September 29, 2011November 12, 2013Loren B. Thompson, Ph.D

The U.S. Air Force has spent years trying to posture itself for an omnibus information-services competition under the rubric of NETCENTS-2. The name “NETCENTS” is a contraction of the phrase “network-centric solutions,” and it says something about how long the second phase in the program is taking to implement that people in the Pentagon have long since stopped talking about network-centric warfare. The term is a throwback to the ill-fated military transformation initiatives of the Rumsfeld era.
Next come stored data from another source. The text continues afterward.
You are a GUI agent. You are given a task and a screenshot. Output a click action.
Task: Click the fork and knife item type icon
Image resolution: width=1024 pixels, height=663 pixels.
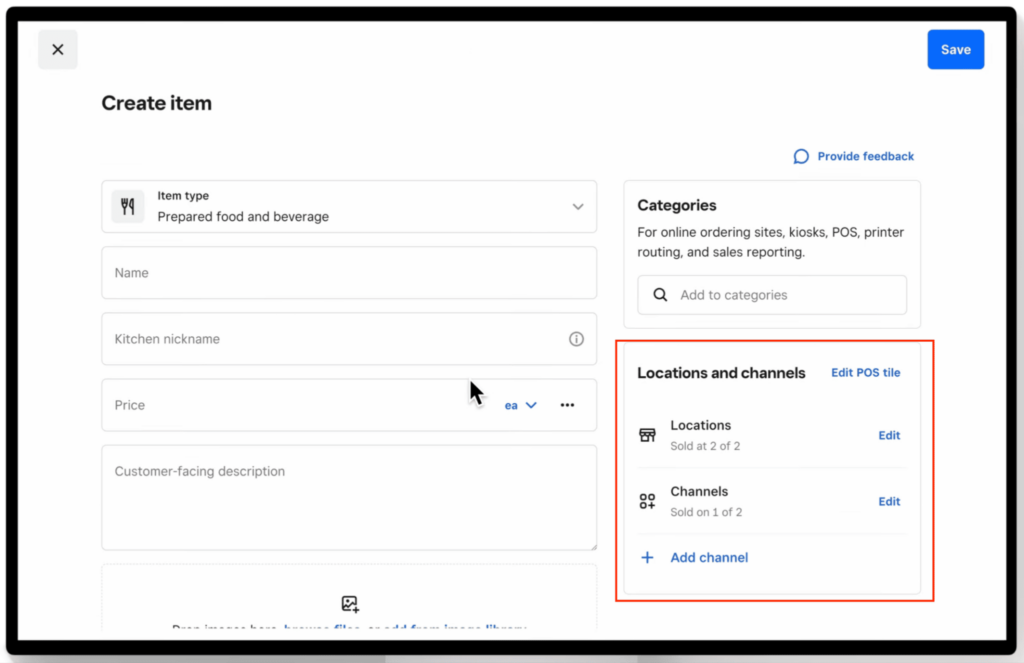tap(127, 206)
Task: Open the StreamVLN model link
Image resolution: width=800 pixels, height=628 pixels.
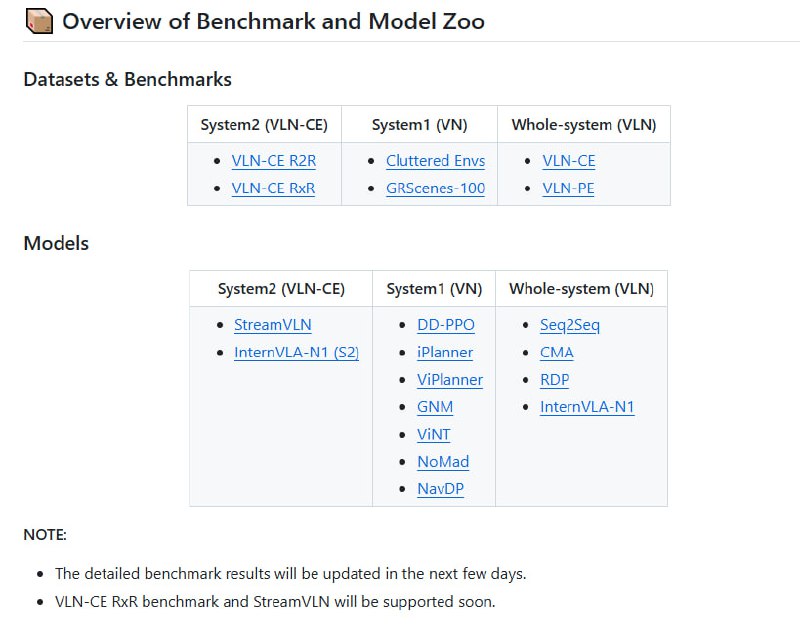Action: (x=272, y=325)
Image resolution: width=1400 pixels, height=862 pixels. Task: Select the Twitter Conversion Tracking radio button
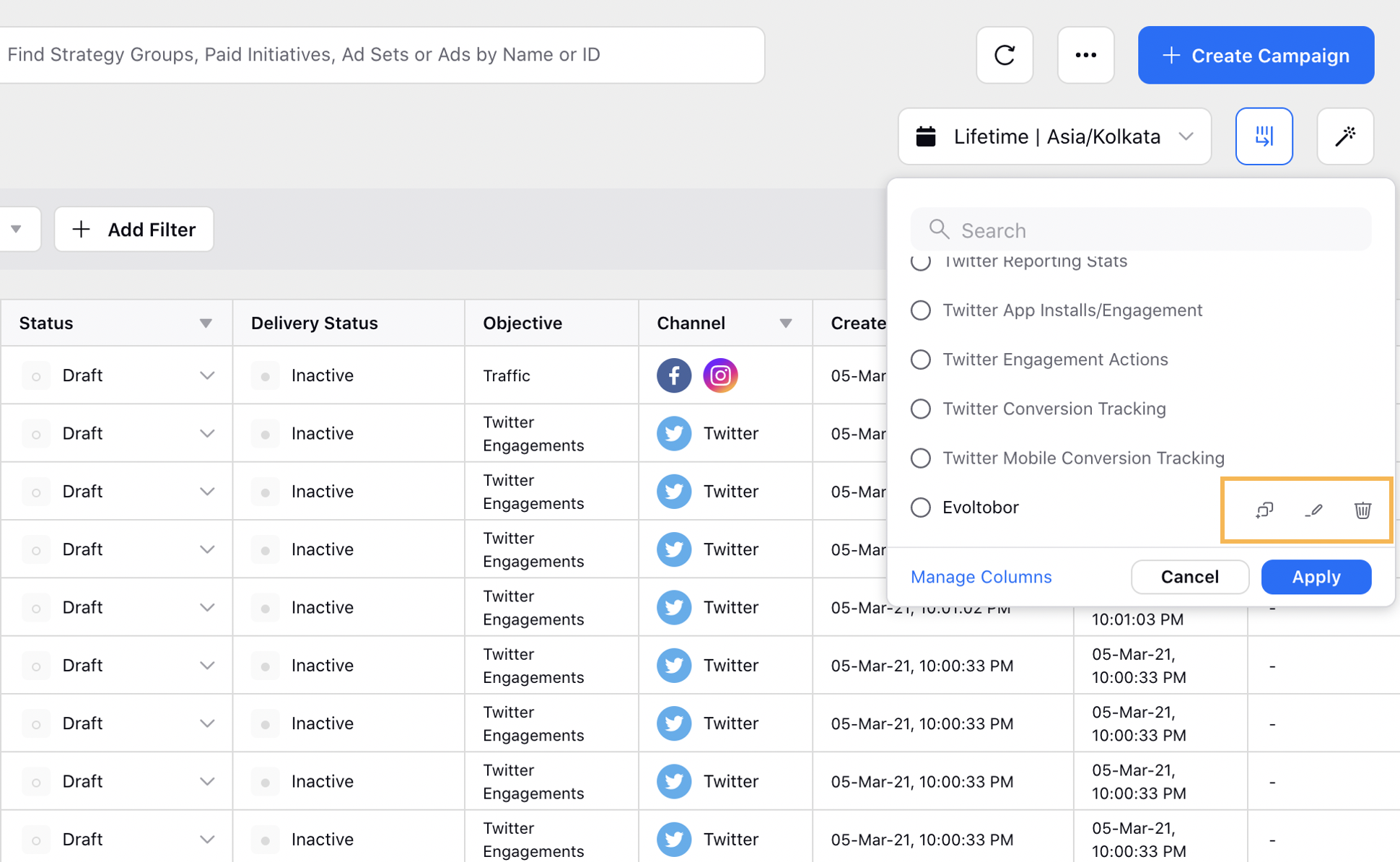coord(920,408)
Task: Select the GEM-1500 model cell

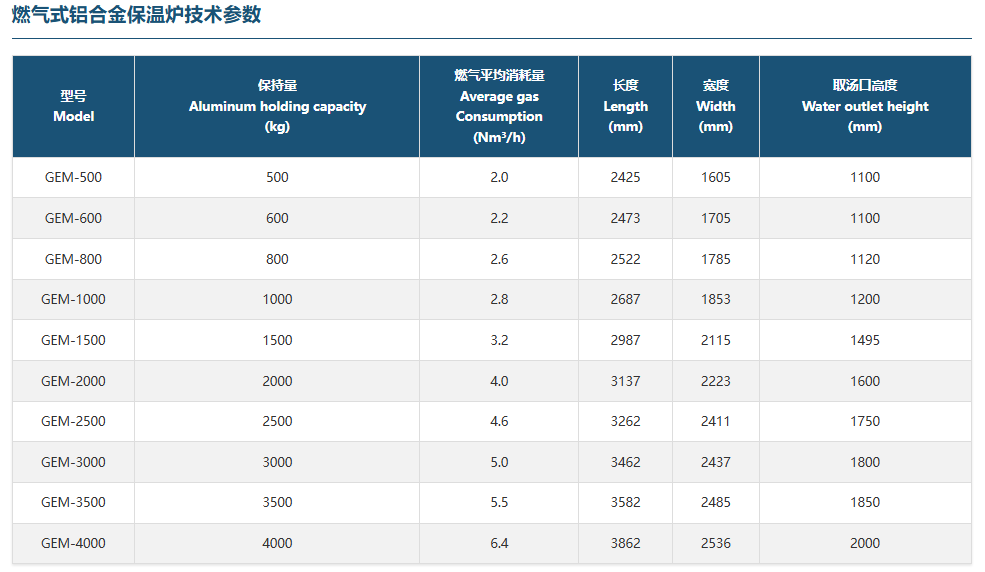Action: tap(73, 340)
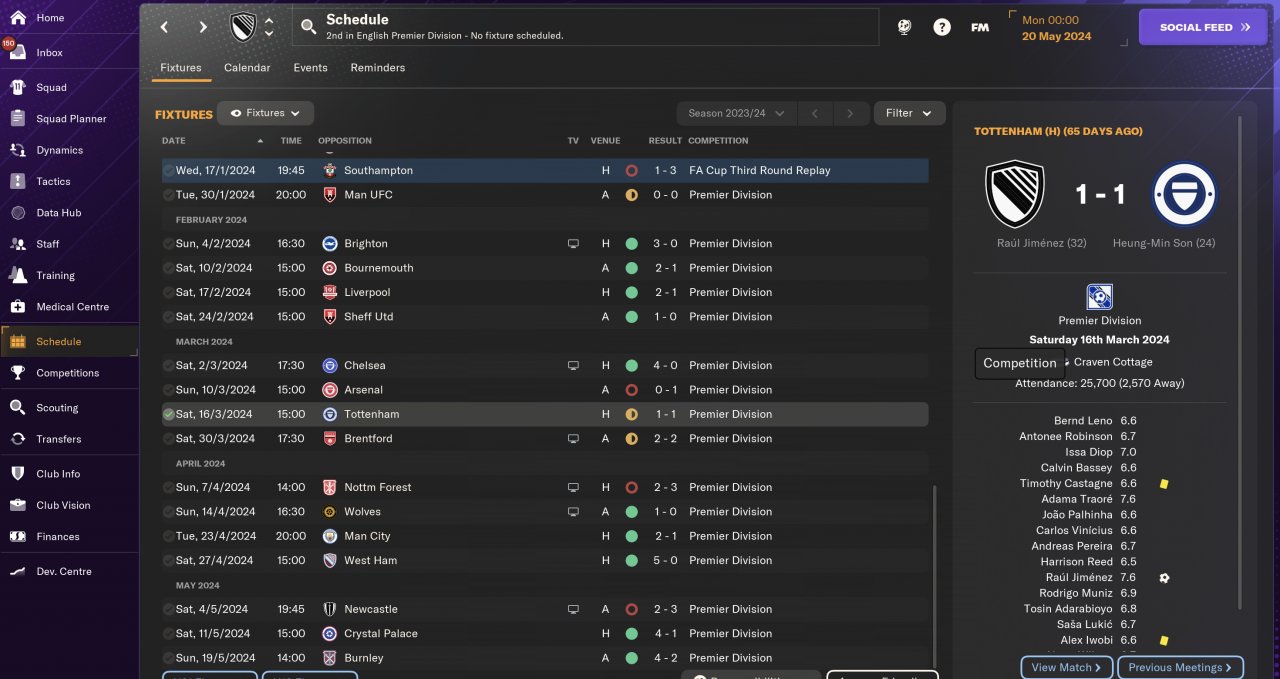Switch to the Calendar tab
The image size is (1280, 679).
pyautogui.click(x=247, y=68)
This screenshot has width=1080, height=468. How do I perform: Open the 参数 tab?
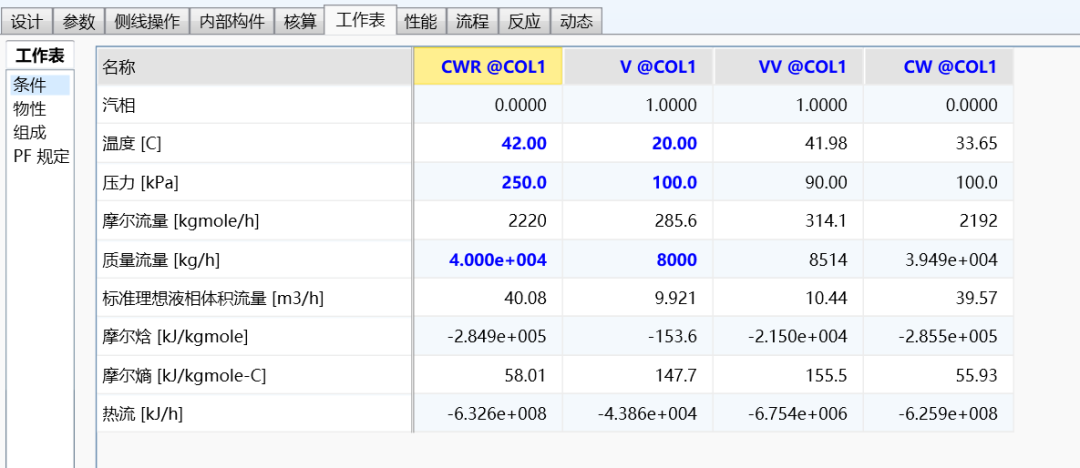[x=79, y=21]
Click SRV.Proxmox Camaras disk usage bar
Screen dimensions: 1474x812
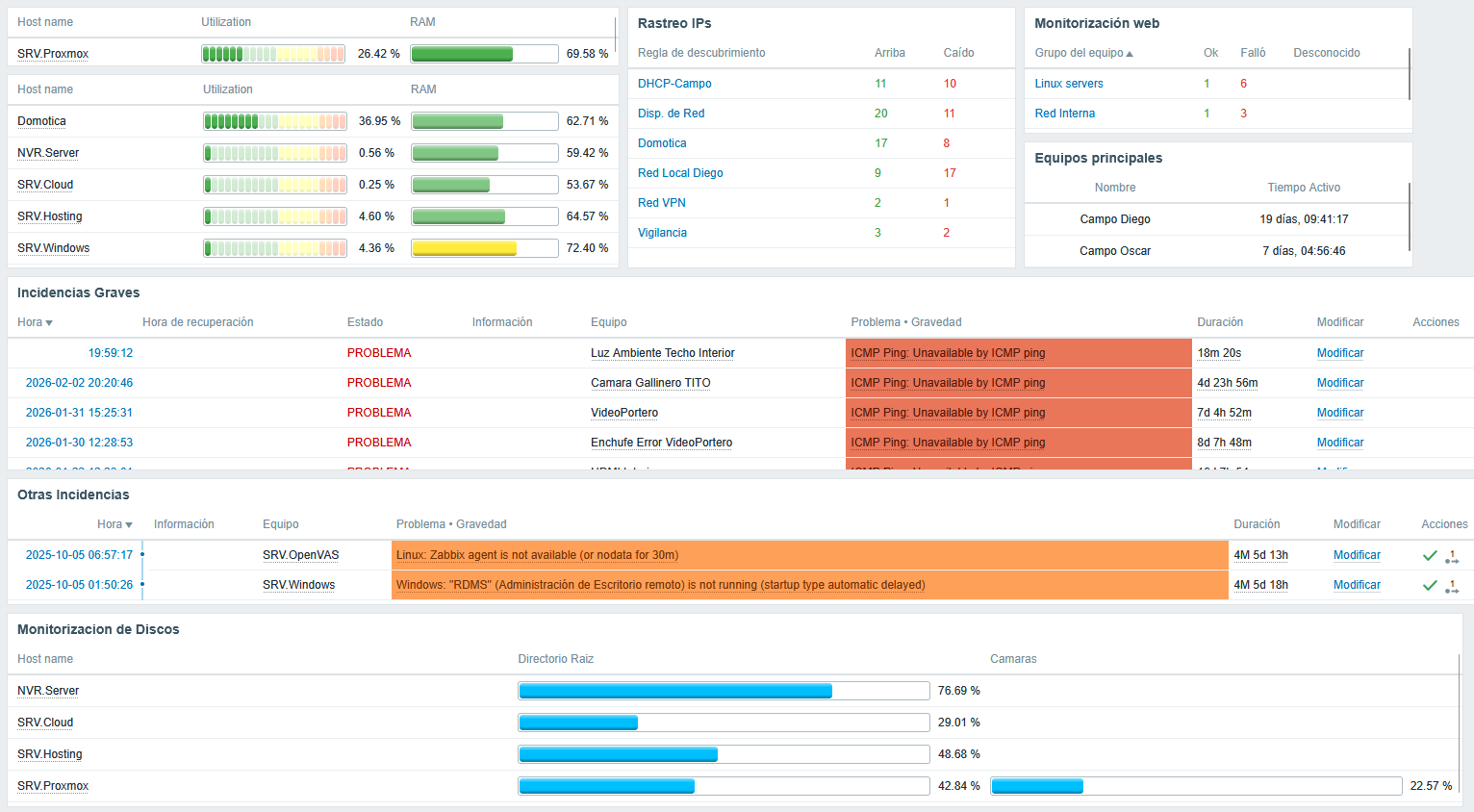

It would be nice if the service could dispense with its complex networking requirements the same way people jettison jargon in the Pentagon, but it can’t. NETCENTS-2 is crucial to assuring that the Air Force gets the information support it needs to accomplish future missions. But after being delayed for over two years, there’s no clear end-point in sight. The reason why, apparently, is that the service sought to activate a new acquisition strategy without having the necessary staff to execute it. The new strategy is similar to an approach I have repeatedly criticized that the Navy wants to implement in its Next Generation Enterprise Network (NGEN, or “en-gen”). Basically, it involves fragmenting the provision of services among numerous offerors whose performance then must be monitored and periodically recompeted.

I’m no expert on networking, but it’s a basic principle of sound business practice that you don’t embrace a strategy requiring more resources than you possess. That’s what the Air Force seems to have done — it has enough money, but it doesn’t have enough technical personnel to carry out the strategy. So end users have been waiting a long time for the new program to get going, and now it looks like another extension of the previous vehicle might be requested. It isn’t so clear the service has sufficient legal authority to make such a move. Even if it does, that’s a disservice to airmen and civilian workers who need the best information services available.

So enough already. The Air Force should ditch its innovative acquisition approach and just let anybody who’s qualified compete for the work. Since the program is supposed to be awarded using an “indefinite delivery, indefinite quantity” vehicle, there’s no legal barrier to opening it up to all comers. Just make awards to everyone and let’s get on with it. Doesn’t the Air Force have enough problems without wrapping its network users around the axle of unexecutable acquisition concepts? If there’s one thing America still has, it’s lots of world-class IT providers. So let’s stop impeding access to them with poorly conceived acquisition strategies.